Mobilidade Urbana

Mobilidade Urbana tem sido um tema intensamente debatido atualmente nas cidades na busca de modelos mais viáveis social e economicamente. A centralidade do automóvel nas políticas de mobilidade é cada vez mais questionada e São Paulo tem sido um palco importante dessa disputa. Apesar de aparentemente não ter significado mudanças mais estruturais, nos últimos anos a gestão municipal priorizou o transporte público coletivo e o modos ativos (“não motorizado”), bem como a ocupação dos espaços públicos para atividades de lazer e cultura, inclusive nos eixos viários aos finais de semana.

Foram adotadas medidas que priorizam os modos ativos, como andar a pé e de bicicleta, alterando a situação de quase inexistência de infraestrutura cicloviária para pouco mais de 400 km de ciclovias ou ciclofaixas. Houve também uma priorização da utilização do espaço viário para o transporte coletivo, requalificando corredores existentes e criando novas faixas exclusivas para circulação de ônibus.

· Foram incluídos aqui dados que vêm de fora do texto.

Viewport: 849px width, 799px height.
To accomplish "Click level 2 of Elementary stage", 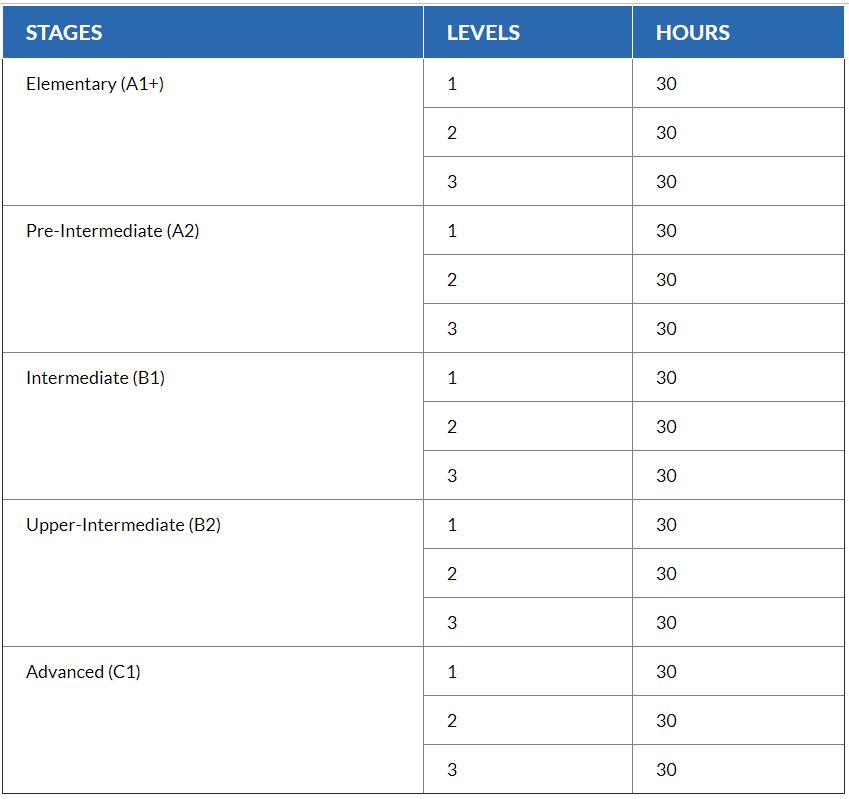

A disputa pelo espaço público também se deu sobre as áreas de estacionamento nas vias, com medidas como a implantação de ciclofaixas ou de parklets sobre locais anteriormente destinados para automóveis estacionados. Foram também criadas áreas temporárias para lazer em vias públicas, como o caso do Programa Ruas Abertas, que resultou na abertura da Avenida Paulista e outras vias no município de São Paulo aos domingos e a ampliação dos horários de abertura do Minhocão aos sábados.

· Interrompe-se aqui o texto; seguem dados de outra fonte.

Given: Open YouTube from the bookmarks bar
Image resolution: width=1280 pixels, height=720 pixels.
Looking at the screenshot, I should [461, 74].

A nova agenda da mobilidade é também tema central de movimentos, como os “occupies” e outros pós Jornadas de Junho de 2013, que disputam a cidade com o Estado e Mercado, lutando por espaços urbanos verdadeiramente públicos, exigindo novas políticas de mobilidade urbana em manifestações que qualificam essa pauta, e problematizando as políticas adotadas historicamente e os processos correntes de planejamento urbano.